“Horrores”: Cármen lamenta degradação da linguagem em debate político
Ministra criticou uso da palavra como instrumento de agressão em ambiente parlamentar

Durante julgamento na 1ª turma do STF, ministra Cármen Lúcia lamentou a degradação do debate político contemporâneo, especialmente quanto ao uso da linguagem como forma de ataque pessoal entre agentes públicos.
Ao comentar as ofensas proferidas pelo deputado federal José Nelto, contra o deputado federal Gustavo Gayer, a ministra afirmou que a política, historicamente marcada pelo diálogo e pela construção de consensos, tem se distanciado de sua essência.
“A linguagem se tornou realmente um instrumento de agressão para alguns no que é a política, que é a arte da palavra e do convencimento.”
Cármen Lúcia relembrou que o ambiente parlamentar sempre foi concebido como espaço de confronto de ideias – e não de ataques pessoais. Segundo a ministra, mesmo diante de divergências ideológicas, havia respeito entre os interlocutores:
“As pessoas podiam ter ideias e ideologias contrárias, mas chegavam no cafezinho e se falavam sem nenhum tipo de agressão.”
A ministra alertou para o momento em que o debate deixa de ser impessoal e passa a atingir diretamente a pessoa, o que, para ela, representa um ponto de ruptura:
“A impessoalidade vai até um ponto em que você não atinge a própria pessoa.”
Ambiente eleitoral
Cármen Lúcia também demonstrou preocupação com os reflexos desse cenário sobre as novas gerações. Segundo a ministra, a exposição reiterada a discursos agressivos pode influenciar a forma como jovens compreendem e exercem a política:
“Essa juventude vai trabalhar como a ideia de serem políticos, parlamentares, governantes?”
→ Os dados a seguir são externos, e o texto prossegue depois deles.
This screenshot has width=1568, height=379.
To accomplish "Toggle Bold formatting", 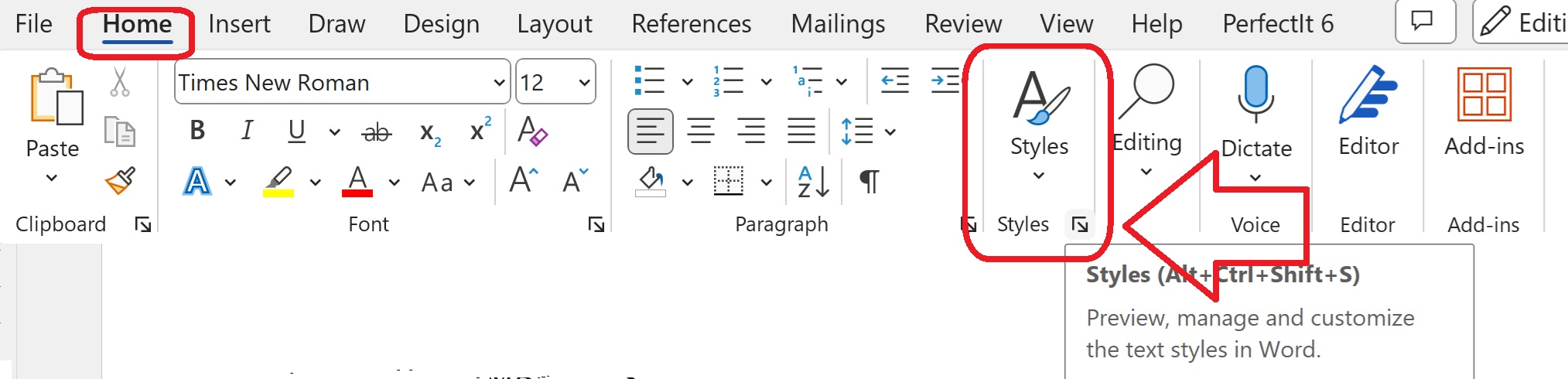I will pyautogui.click(x=197, y=131).
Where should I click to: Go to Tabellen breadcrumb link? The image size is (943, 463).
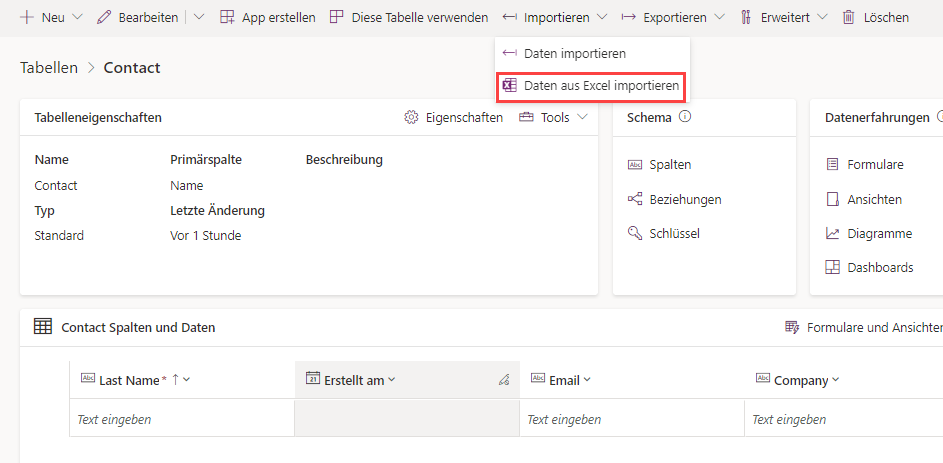49,68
A ministra destacou ainda o contexto eleitoral, apontando que a intensificação de ataques verbais tende a se agravar em períodos de disputa política.
Inteligência artificial
Outro ponto abordado foi o uso de ferramentas tecnológicas para amplificar discursos ofensivos. Cármen Lúcia mencionou a atuação de robôs e o uso de inteligência artificial na disseminação de ataques:
“Esse tipo de xingamento é feito hoje com o uso de tecnologias, de máquinas, da tal da inteligência artificial. Isso nem é inteligência. A inteligência é uma compreensão que se tem de algo, e é incompreensível que se faça isso.”
Para Cármen Lúcia, o fenômeno representa um agravamento da degradação do debate público, ao ampliar o alcance de manifestações agressivas e dificultar a responsabilização.